WORK TO COMPLETE — Every line below from the one containing "This screenshot has height=970, width=1155." through the one containing "Given: Click the Dostępna label" must be transcribed exactly. Omit all lines outside that stretch.

TASK DATA —
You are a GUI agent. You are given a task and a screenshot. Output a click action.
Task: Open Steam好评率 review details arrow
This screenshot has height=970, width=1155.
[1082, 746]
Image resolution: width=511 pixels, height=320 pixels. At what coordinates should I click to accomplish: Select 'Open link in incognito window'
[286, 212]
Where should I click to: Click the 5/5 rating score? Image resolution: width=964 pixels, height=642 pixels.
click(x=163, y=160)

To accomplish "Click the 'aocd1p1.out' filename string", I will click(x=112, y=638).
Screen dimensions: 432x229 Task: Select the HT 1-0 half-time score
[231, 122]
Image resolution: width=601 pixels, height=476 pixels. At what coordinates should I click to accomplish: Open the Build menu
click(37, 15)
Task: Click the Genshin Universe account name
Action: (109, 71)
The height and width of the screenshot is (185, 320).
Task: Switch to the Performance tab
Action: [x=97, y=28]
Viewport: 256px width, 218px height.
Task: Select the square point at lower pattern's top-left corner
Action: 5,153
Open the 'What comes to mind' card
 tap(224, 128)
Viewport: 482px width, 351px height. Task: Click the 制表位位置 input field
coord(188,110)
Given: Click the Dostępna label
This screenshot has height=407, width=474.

TASK ANSWER —
This screenshot has height=970, width=1155.
[1082, 746]
Image resolution: width=511 pixels, height=320 pixels. At what coordinates should I click to accomplish: Select 'Open link in incognito window'
[286, 212]
Where should I click to: Click the 5/5 rating score? Image resolution: width=964 pixels, height=642 pixels.
click(x=163, y=160)

To accomplish "Click the 'aocd1p1.out' filename string", I will click(x=112, y=638).
Screen dimensions: 432x229 Task: Select the HT 1-0 half-time score
[231, 122]
Image resolution: width=601 pixels, height=476 pixels. At what coordinates should I click to accomplish: Open the Build menu
click(37, 15)
Task: Click the Genshin Universe account name
Action: (109, 71)
The height and width of the screenshot is (185, 320).
Task: Switch to the Performance tab
Action: [x=97, y=28]
Viewport: 256px width, 218px height.
Task: Select the square point at lower pattern's top-left corner
Action: 5,153
Open the 'What comes to mind' card
 tap(224, 128)
Viewport: 482px width, 351px height. Task: Click the 制表位位置 input field
coord(188,110)
Given: Click the Dostępna label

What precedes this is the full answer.